I was sad to find that even Sesame Street, while retaining some of the sweet, slow, intriguing nature of my youth, was now infused with many of the manic camera moves and scene changes common to shows like SpongeBob. They say it takes 90 hours of SpongeBob to equal one of Mister Rogers in this respect.

Then I moved onto the newer animated shows and had to really buckle in. I was shocked at the amount of overstimulating insanity they seemed to think necessary to keep our children interested. Does a character really need to watch a music-video on his smartphone while he rides an air-scooter that shoots flashing rainbow exhaust, just to teach the letter "V"?
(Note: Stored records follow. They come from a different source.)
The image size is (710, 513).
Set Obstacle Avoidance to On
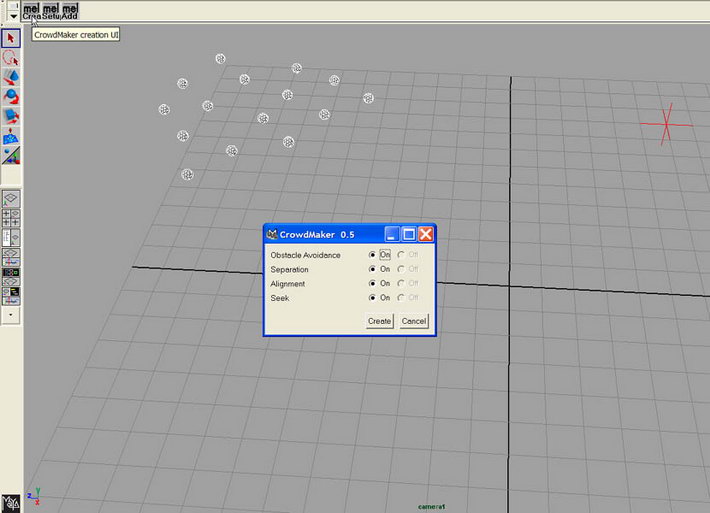pyautogui.click(x=373, y=255)
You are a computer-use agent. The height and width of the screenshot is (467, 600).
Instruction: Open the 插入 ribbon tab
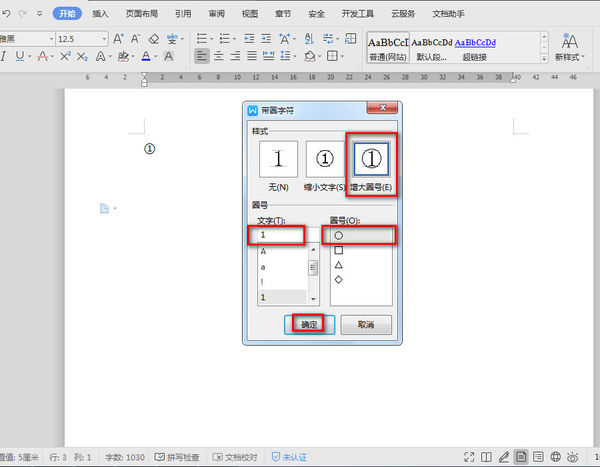tap(100, 15)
I know my child is a bit green with television and that even CNN has her eyeballs glued to the screen right now. But are other pre-K kids that jaded that they need all these bells and whistles etching away at their attentions spans before they even crack a textbook? Or do those in media production and marketing just think they need to top whatever the competition has done to knock kids over the head with entertainment? If this is what they do for 4-year-olds, I thought, what do you have to do to keep a 10-year-old interested, blow yourself up?
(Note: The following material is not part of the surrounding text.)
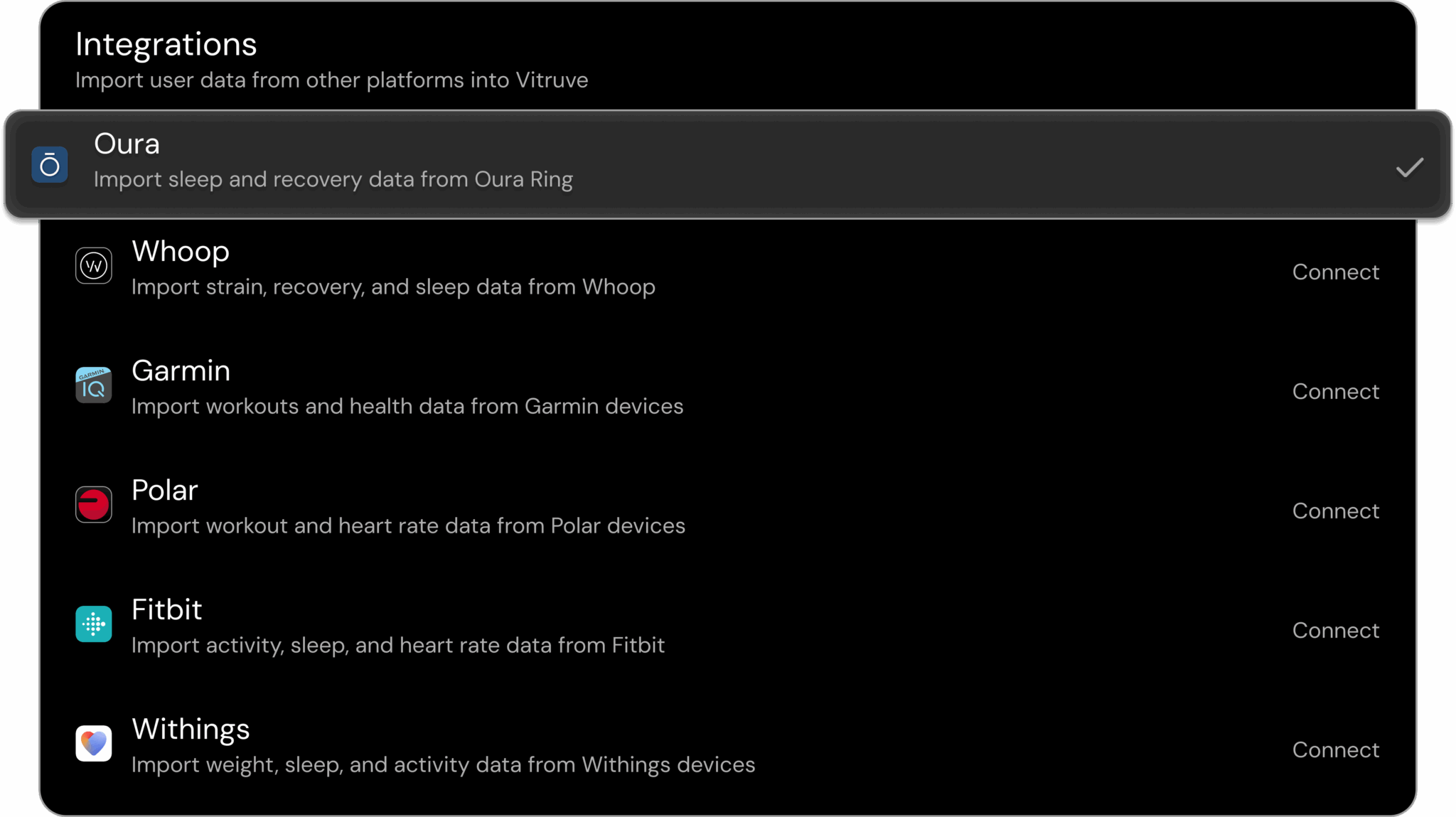
Task: Click the Oura Ring description text
Action: pyautogui.click(x=333, y=180)
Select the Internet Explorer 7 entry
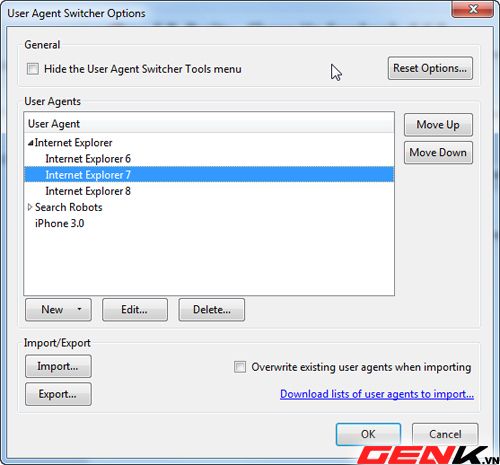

Which brings me back to Camp Chaos. Perhaps they, too, think they need loud Top 40 and Otter Pops to make sure the kids want to come back the next summer. If their competition is the Wii and SpongeBob, I think I get it.

But I know my young child would have been just as thrilled with a puppet show, as candy and craziness. I'm fairly sure the same could be said of others in her age group. After all, just a couple of years ago, they thought the best part of the toy was the packaging.
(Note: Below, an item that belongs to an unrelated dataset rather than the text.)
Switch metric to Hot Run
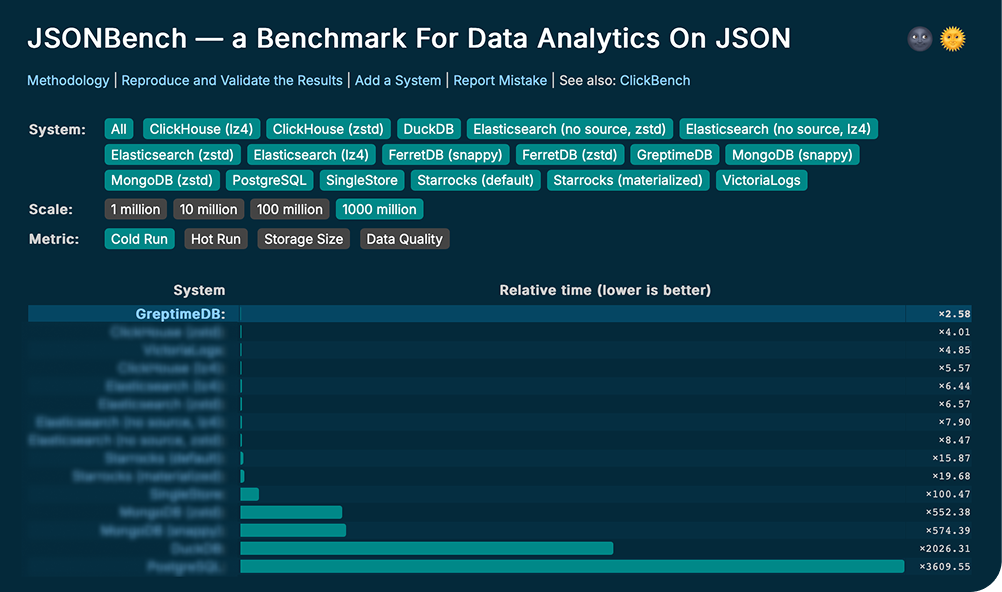This screenshot has width=1002, height=592. pyautogui.click(x=216, y=239)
I'm not so sure about those a few years older than my daughter, though. And honestly, if I crammed this first year of kindergarten with iPhone play in waiting rooms, DVDs in the car, and dinners in front of the television, perhaps by next summer she too would be demanding more from her counselors than just games and crafts.

This is not to say that I'm sure what we're doing is the right and the only way to raise an engaged and focused kid. It's what seems to work for our individual family at this moment in time.

I'm just wondering if everyone realizes the choices we are actually making all the time about the ways we entertain our kids. To me, it seems like this could easily become one long road of upping the ante on what it takes to make an impression.

If we choose to let a marketing department or seasoned small-business-owner decide what's entertaining for our kids, we could unwittingly be playing a high stakes game that doesn't end until they go off to college with a laser show, just to be sure they're paying attention. As with so many things in parenting, it's not about the individual choices we make, as much realizing we are making choices at all.

Having said that, we've already booked our place at Camp Chaos again for next year. By then, my daughter may have forgotten about screaming competitions for candy prizes, and experience the thrill anew... one can only hope.